One of the controversies over the proposed Dwight Eisenhower memorial in Washington was the monument committee’s plan to depict the future general and president as a Kansas farm boy, from whence he sprang.
The committee charged with creating a statue of abolitionist icon Sojourner Truth faced similar issues, ultimately deciding on an image closer to her roots in Ulster County as a pre-pubescent slave child than her later fame as traveler, lecturer and advocate of freedom.
The “Daughter of Esopus” statue to be dedicated late next spring at the site of the former Town Hall on Broadway in Port Ewen will depict Truth as an 11-year-old girl. At that point in her life, Truth, known as Isabella, was owned by farmer John Dumont of West Park (then part of New Paltz) who had purchased her for $175. Born a slave about 1797 on the Hardenburgh farm in Rifton, Truth was the youngest of 13 siblings, none of whom she ever knew. Her language, according to lecturer and county historian Anne Gordon of Port Ewen, was “low Dutch,” all but incomprehensible to English ears. She learned English, but always retained her Dutch accent.
Gordon was the most recent speaker in the series “Kingston’s Hidden Treasurers” at the Senate House Museum.
By 11, Truth had already been sold twice. Severely beaten at times — she would show the scars at lectures later in life — she worked for farmers, one of whom taught her English, and a tavern owner in Port Ewen under conditions that are almost unimaginable today.
She was forced into marriage at about the age of 20; the union produced a boy, Peter, and three daughters. A hard worker, she was said to be “worth the price of two men,” according to Gordon
“As a young slave, she walked these roads of Esopus. That’s how we wanted to depict her,” Gordon told an audience of about 65 persons at the Senate Museum Friday night, Nov. 16. Truth left the Hudson Valley for New York City to pursue Methodist missionary work among the poor and African Americans in 1829, never, apparently, to return. She died in 1883 and is buried in Battle Creek, Michigan. Gordon said Truth has about 400 descendants, divided between Battle Creek and California.
Funding for the $91,000 five-foot bronze sculpture was derived largely through a grant secured by Assemblyman Kevin Cahill, D-Kingston, whose 101st district includes Esopus.
“It was a lot of money and it was difficult raising, all things considered,” Gordon said. “We went to Assemblyman Cahill and I was immediately impressed by his unquestionable acceptance of honoring Sojourner Truth in the town where she lived. He gets it.” Gordon is a former Democratic legislator from Esopus.
New Paltz sculptor Trina Greene, interviewed after Gordon’s Sojourner Truth lecture, said she gave a great deal of study and thought to the image she and the committee wanted to present.
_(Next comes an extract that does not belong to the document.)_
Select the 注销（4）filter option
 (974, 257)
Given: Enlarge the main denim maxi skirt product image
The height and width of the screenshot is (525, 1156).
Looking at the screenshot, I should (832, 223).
“I imagined she was kind of gangly at that age,” Greene said of Truth, who in maturity was an imposing figure, well over six feet tall.
Greene said she used as models images from a photo book authored by Nazi propagandist Leni Riefenstahl, on West African natives of the Kau tribe in 1974-76, and two New Paltz 11-year-olds, her granddaughter Lindsay Greene and her classmate, Allie Defoe. That Imperial German had colonies in West Africa before World War I may have sparked the unrepentant Riefenstahl’s interest in its people.
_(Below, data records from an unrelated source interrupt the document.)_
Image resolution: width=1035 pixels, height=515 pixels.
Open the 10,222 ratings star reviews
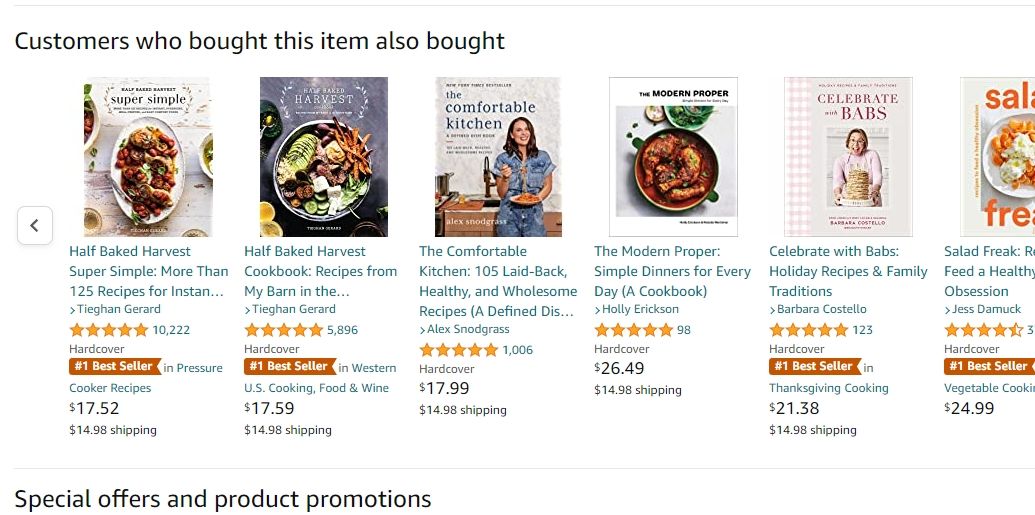pos(108,330)
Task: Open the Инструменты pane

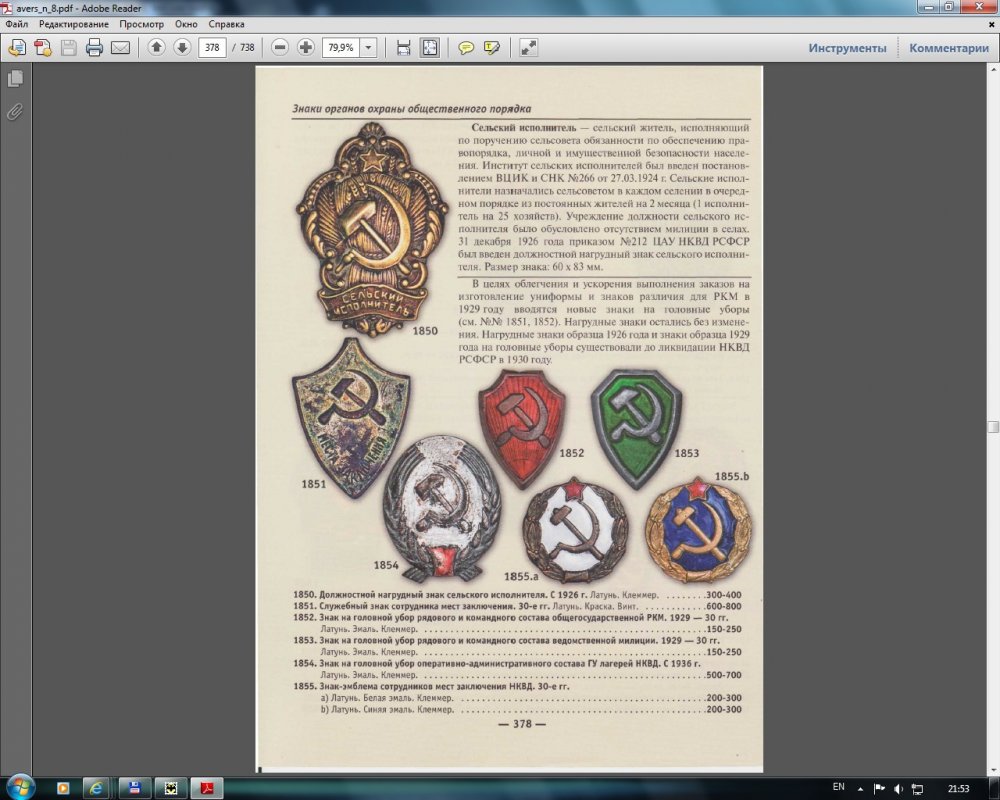Action: 847,48
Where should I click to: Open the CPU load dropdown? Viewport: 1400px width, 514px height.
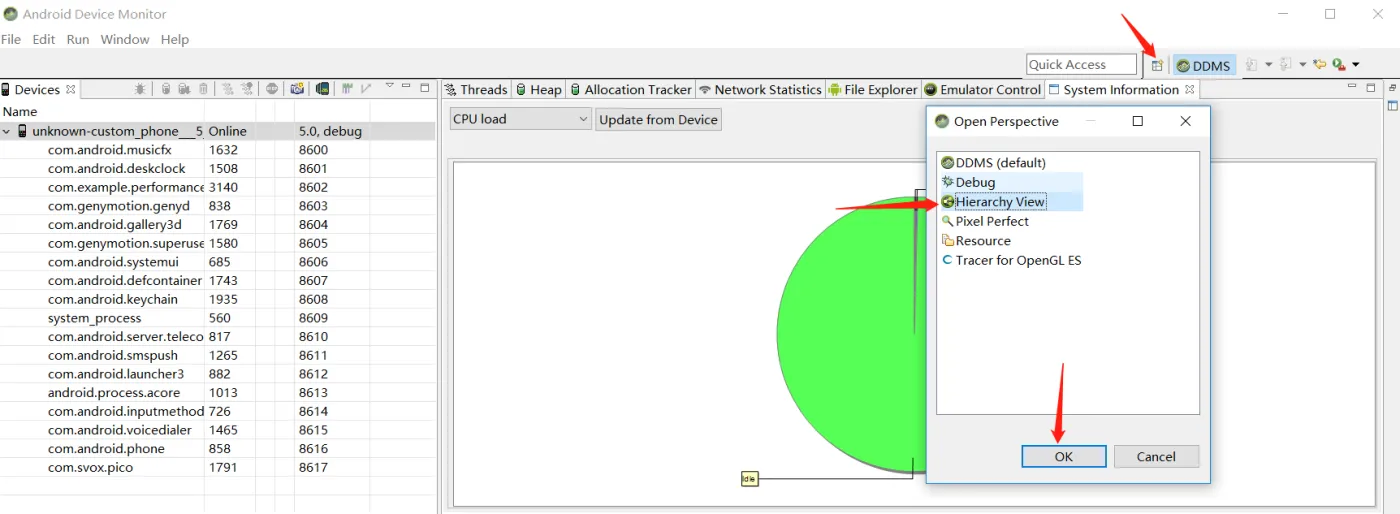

Greene said many of the early American slaves were captured in West Africa. The Kau people she studied, she said, “were very tall and beautiful.”
Greene said she also attempted to capture some of what she believed was the character of an 11-year-old Sojourner Truth, an illiterate child approaching womanhood who had suffered many of the horrors and degradation of slavery, but one with an inner determination and pride she hid from her masters, a “sense of her true grit and sweetness.”
Truth’s childhood qualities of character would be demonstrated later in life as an abolitionist and as an early advocate of women’s rights.
“She really was America’s voice of freedom, both racial and gender,” said county commissioner of jurors Paul O’Neil, moderator for the continuing lecture series called “Kingston’s Hidden Treasures.”
After legally and literally “walking to freedom” in 1826, she gained early fame in 1828 by suing her master in Ulster County Court for the return of her son Peter. Peter later became a sailor on a whaling boat out of New Bedford, MA and was apparently lost at sea.
Truth met Abraham Lincoln during the Civil War. Reports of their conversation, which might have been apocryphal, went something like this, Gordon told her audience:
“I never heard of you before you were president,” said Truth.
“But I heard of you,” Lincoln replied.
The Buried Treasures series continues on Friday, Dec. 14 at 5:30 p.m. with a presentation on Thomas Cornell, “Rondout’s Vanderbilt,” by Stuart Murray. Lectures are at the Senate House Museum and the public is invited. Seating is limited.